In 2016 inVibe rolled out a first of its kind machine learning integration that identifies vocal acoustic markers in a person’s speech to measure their emotional state.
The algorithm was trained to decode human vocal intonations into their underlying emotions in real-time using over 2.5 million emotion-tagged voice samples. The integration enabled inVibe’s voice-powered research platform to move beyond stated intentions or forced ranking to measure a concept’s effectiveness, to understand the emotional impact a condition has on a patient, or even predict future behaviors. We have already seen our clients use this technology in some pretty amazing ways and this article will serve as a sneak peek into what you can do with the results.
Emotions are labeled through a combination of 3 individual measures, as expressed by the respondent’s voice during an analyzed voice section.
- Temper — Speaker’s overarching mood range. Temper ranges from gloomy or depressed to confrontational or aggressive.
- Valence — Speaker’s overall sentiment. Valence ranges from negative to positive.
- Arousal — Speaker’s energy level, activation, and stimulation. Arousal ranges from tranquil or bored to alert or excited.
Since launching this new capability, we have collected and analyzed over 13,000 segments of audio. From this dataset, we decided to do our version of a high school yearbook superlatives. Each of the following are based on the likelihood of a given respondent to display a certain emotion by condition for patients and specialty for physicians.
Most Likely to Demonstrate…
Arrogance & Supremacy:
Payers. I guess the rumors are true.
Passion & Creativity:
Parents of children with cerebral palsy.
Leadership and Charisma:
Parents of children with cerebral palsy. If that’s not inspiring, I do not know what is.
Defensiveness and Anxiety:
This was a near-tie between payers and women with dyspareunia.
Friendliness and Warmth:
The cardiology community owns this one. Cardiologists followed by patients with high cholesterol with less than a fraction of a percent behind.
Loneliness and Unfulfillment:
Parents of children with Hemophilia A.
Sadness and Sorrow:
Gastroenterologists at American College of Gastroenterology. (Must have been a riveting conference!)

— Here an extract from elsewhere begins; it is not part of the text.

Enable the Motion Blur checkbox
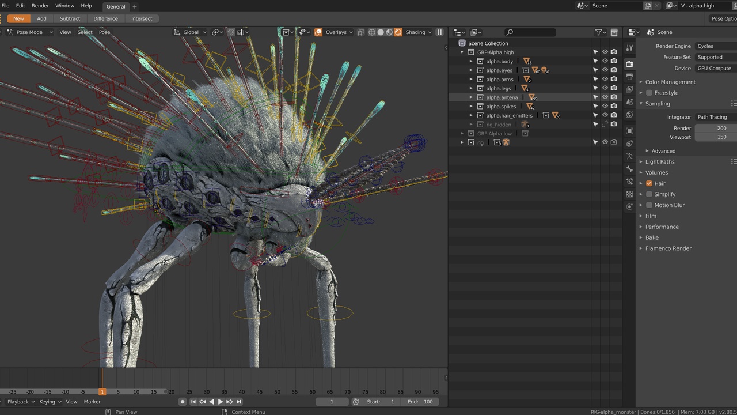Image resolution: width=737 pixels, height=415 pixels. click(649, 205)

Self-control and Practicality:
Other interesting tidbits…
Patients were far more likely to reply with hostility and anger during message testing than during exploratory research.
The highest score for arousal (excited) and temper (confrontational) were measured in the same participant at 99/100 for each, AND was paired with a valence (negative) score of just 6/100. This correlates to the most intensely hostile participant we have surveyed.
For us, this exercise unveiled a wealth of inspiration and excitement about the tool we have added to each and every study inVibe conducts, and hopefully reading it gets some thoughts flowing for you as well.